[DATA FOR THIS TASK]:
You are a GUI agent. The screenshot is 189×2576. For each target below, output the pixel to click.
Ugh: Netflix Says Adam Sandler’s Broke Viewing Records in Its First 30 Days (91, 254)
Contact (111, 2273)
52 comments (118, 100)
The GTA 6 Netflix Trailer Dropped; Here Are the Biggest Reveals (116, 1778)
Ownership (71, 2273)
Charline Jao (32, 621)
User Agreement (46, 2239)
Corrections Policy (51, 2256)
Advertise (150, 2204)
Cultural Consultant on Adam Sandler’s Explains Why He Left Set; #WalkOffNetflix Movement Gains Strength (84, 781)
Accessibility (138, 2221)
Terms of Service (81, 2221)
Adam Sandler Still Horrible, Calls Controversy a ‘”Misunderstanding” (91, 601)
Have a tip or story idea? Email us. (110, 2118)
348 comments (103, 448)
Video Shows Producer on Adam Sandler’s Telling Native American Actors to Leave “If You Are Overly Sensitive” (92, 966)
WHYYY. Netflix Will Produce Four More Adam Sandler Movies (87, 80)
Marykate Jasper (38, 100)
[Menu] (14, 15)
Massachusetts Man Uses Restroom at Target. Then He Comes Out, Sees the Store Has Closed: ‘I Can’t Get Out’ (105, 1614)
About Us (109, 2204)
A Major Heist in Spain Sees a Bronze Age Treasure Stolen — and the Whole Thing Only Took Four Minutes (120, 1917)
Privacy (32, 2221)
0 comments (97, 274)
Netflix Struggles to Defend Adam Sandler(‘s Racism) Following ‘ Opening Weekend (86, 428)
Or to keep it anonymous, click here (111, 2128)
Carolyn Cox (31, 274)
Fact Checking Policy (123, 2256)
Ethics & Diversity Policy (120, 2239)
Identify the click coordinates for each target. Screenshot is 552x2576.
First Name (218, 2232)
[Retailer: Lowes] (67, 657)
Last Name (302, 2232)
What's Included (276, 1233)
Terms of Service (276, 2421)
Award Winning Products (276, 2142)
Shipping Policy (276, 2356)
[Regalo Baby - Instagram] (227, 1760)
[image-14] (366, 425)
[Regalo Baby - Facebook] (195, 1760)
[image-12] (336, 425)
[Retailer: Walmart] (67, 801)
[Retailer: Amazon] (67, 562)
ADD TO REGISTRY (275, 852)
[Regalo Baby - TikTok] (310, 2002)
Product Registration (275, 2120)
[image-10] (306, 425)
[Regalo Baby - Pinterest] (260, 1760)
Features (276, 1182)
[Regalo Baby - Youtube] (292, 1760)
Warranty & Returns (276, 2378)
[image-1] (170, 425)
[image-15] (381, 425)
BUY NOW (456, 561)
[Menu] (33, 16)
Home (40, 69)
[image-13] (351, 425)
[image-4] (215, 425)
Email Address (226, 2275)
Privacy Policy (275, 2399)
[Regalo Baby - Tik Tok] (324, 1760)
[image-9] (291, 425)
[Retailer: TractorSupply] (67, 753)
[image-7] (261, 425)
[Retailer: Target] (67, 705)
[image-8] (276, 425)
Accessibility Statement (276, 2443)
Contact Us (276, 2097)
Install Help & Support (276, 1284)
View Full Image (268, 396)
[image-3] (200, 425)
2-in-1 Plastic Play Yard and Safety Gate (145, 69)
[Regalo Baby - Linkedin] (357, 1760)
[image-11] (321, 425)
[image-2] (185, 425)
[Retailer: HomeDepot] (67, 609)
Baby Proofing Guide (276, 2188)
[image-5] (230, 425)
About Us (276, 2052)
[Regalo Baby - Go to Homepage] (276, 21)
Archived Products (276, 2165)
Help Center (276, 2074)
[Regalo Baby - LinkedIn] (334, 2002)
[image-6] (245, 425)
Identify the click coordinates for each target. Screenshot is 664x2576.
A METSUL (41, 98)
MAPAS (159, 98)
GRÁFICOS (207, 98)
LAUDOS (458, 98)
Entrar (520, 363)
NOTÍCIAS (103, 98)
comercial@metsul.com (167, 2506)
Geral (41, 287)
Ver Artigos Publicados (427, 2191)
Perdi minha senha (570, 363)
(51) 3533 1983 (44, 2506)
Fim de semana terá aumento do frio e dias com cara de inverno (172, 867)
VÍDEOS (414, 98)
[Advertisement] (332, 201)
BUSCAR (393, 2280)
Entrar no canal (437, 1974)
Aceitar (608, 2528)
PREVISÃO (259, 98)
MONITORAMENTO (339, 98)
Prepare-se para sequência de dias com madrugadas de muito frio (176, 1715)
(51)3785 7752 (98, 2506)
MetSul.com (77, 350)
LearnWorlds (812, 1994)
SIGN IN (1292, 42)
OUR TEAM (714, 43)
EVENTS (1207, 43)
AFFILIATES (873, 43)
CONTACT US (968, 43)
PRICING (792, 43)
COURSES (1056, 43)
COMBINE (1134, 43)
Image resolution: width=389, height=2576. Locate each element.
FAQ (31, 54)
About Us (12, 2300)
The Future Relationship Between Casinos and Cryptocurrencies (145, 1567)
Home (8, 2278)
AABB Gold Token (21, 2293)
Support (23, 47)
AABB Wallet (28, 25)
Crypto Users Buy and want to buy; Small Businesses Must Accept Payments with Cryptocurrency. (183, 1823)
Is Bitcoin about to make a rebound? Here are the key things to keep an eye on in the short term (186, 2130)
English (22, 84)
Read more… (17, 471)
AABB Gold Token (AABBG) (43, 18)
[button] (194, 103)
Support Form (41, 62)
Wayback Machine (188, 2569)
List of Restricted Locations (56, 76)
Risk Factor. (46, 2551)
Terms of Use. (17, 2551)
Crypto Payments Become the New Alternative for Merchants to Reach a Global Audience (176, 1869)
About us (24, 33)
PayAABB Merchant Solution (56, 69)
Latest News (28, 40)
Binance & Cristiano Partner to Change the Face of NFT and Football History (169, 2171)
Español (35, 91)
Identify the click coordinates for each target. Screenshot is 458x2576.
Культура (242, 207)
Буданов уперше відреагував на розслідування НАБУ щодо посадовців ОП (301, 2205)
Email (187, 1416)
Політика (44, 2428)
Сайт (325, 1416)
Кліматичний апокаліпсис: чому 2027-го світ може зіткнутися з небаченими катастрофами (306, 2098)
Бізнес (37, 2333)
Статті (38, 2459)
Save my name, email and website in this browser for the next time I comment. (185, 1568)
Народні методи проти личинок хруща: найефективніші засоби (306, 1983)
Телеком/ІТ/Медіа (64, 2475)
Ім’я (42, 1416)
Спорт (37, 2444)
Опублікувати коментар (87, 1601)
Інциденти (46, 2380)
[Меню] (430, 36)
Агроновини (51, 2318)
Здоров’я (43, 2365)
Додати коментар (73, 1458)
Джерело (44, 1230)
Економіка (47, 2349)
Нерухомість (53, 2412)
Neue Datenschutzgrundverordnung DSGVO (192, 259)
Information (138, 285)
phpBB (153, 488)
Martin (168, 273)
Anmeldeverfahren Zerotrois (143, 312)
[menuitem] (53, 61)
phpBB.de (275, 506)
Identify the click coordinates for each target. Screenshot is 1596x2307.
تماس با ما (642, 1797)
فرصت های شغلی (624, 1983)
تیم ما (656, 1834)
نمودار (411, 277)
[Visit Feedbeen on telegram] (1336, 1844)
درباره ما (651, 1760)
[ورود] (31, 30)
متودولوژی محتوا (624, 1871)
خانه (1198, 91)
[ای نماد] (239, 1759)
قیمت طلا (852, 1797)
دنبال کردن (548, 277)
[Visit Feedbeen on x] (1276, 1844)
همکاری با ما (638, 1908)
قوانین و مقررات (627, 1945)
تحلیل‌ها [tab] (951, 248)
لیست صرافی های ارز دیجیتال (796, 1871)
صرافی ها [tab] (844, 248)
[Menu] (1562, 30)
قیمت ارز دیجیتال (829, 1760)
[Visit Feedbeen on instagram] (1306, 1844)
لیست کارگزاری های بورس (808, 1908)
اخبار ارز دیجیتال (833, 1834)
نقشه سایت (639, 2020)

[EXERCISE BRIEF]: The response should be the listing above, limited to the lines between the one holding "PRICING (792, 43)" and the one holding "AABB Gold Token (21, 2293)", inclusive, reproduced exactly.

[TASK SOLUTION]:
PRICING (792, 43)
COURSES (1056, 43)
COMBINE (1134, 43)
Image resolution: width=389, height=2576. Locate each element.
FAQ (31, 54)
About Us (12, 2300)
The Future Relationship Between Casinos and Cryptocurrencies (145, 1567)
Home (8, 2278)
AABB Gold Token (21, 2293)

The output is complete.